As novas composições de Lavigne também seguem a tendência dessa simplificação dentro do gênero. As letras que um dia tiveram verso, refrão e ponte bem-definidos e estruturados, hoje são usadas menos para contar uma história e mais visando uma preocupação amadora com rimas que não dizem muito, como é possível notar no verso de abertura da faixa com blackbear: “I’m a lush / And I’m drunk again off another crush / Don’t rush / Just take your time, don’t feel too much”. As próprias desilusões amorosas também são abordadas de modo diferente, com maior foco no empoderamento da vida de solteira e falando sobre um tipo de vingança juvenil que soa um tanto desconexo vindo de uma artista de 37 anos.

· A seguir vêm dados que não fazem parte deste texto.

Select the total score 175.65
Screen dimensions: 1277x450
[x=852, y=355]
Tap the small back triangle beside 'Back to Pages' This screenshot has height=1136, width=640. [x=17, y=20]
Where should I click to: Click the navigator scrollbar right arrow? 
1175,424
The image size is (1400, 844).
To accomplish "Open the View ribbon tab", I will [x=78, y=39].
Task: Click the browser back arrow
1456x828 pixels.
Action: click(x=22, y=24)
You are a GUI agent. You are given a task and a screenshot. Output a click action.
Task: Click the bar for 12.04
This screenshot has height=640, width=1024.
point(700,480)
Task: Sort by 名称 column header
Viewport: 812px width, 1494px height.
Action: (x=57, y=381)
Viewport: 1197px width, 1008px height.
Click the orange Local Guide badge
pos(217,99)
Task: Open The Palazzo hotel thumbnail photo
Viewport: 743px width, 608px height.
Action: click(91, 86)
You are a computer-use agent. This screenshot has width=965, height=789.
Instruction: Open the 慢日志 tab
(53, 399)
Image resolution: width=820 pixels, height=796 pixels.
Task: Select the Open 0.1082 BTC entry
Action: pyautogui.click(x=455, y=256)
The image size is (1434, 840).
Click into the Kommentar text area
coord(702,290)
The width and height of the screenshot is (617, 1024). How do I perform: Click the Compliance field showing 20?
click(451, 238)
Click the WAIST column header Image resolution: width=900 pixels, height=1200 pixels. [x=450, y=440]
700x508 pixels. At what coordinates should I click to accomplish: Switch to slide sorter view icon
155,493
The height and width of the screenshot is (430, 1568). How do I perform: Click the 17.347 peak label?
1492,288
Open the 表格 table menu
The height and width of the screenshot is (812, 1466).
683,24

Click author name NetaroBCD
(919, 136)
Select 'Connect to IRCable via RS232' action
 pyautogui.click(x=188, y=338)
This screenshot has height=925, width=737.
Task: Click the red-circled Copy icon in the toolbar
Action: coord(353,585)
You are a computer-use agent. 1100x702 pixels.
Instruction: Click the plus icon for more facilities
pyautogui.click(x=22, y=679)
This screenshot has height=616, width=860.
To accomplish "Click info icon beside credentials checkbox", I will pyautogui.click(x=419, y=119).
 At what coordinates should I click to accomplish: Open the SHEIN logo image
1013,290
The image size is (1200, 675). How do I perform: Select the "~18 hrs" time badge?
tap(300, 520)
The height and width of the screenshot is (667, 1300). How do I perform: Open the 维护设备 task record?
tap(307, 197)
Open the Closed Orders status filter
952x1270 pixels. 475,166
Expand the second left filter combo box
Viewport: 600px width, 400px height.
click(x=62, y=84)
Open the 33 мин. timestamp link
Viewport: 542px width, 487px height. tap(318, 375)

A cantora, entretanto, guardou o mais interessante para o final. O lado B do disco esconde algumas surpresas bastante bem-vindas e que mostram mais o lado punk de todo esse pop mastigado e industrializado. A faixa com Mark Hoppus, “All I Wanted”, traz um sopro energizante digno dos maiores sucessos de blink-182, e a explosiva “Break Of A Heartache” encerra o álbum em 1 minuto e 51 segundos de pura adrenalina e personalidade que faltaram em peso dentro dos singles comercializados presentes no Lado A.
Com Love Sux, Avril Lavigne prova que, apesar de ainda guardar em si as características necessárias para ser uma voz da rebeldia, às vezes é necessário dar ao público exatamente o que ele quer. O novo álbum entrou para o Top 10 da Billboard 200, um feito que não foi alcançado com seu antecessor, Head Above Water, mas ainda assim sustenta a pior posição da cantora em relação ao restante de sua discografia.
No fim das contas, apesar da esperança depositada nos ombros de nossos antigos heróis, são as novas vozes que provavelmente irão trazer para o mainstream mais representatividade do público inconformista e rebelde. O resgate desses antigos nomes do pop-punk nem sempre pode entregar o resultado esperado pelas gerações que cresceram com eles – não quando insistem em fazer música para uma juventude da qual não fazem parte.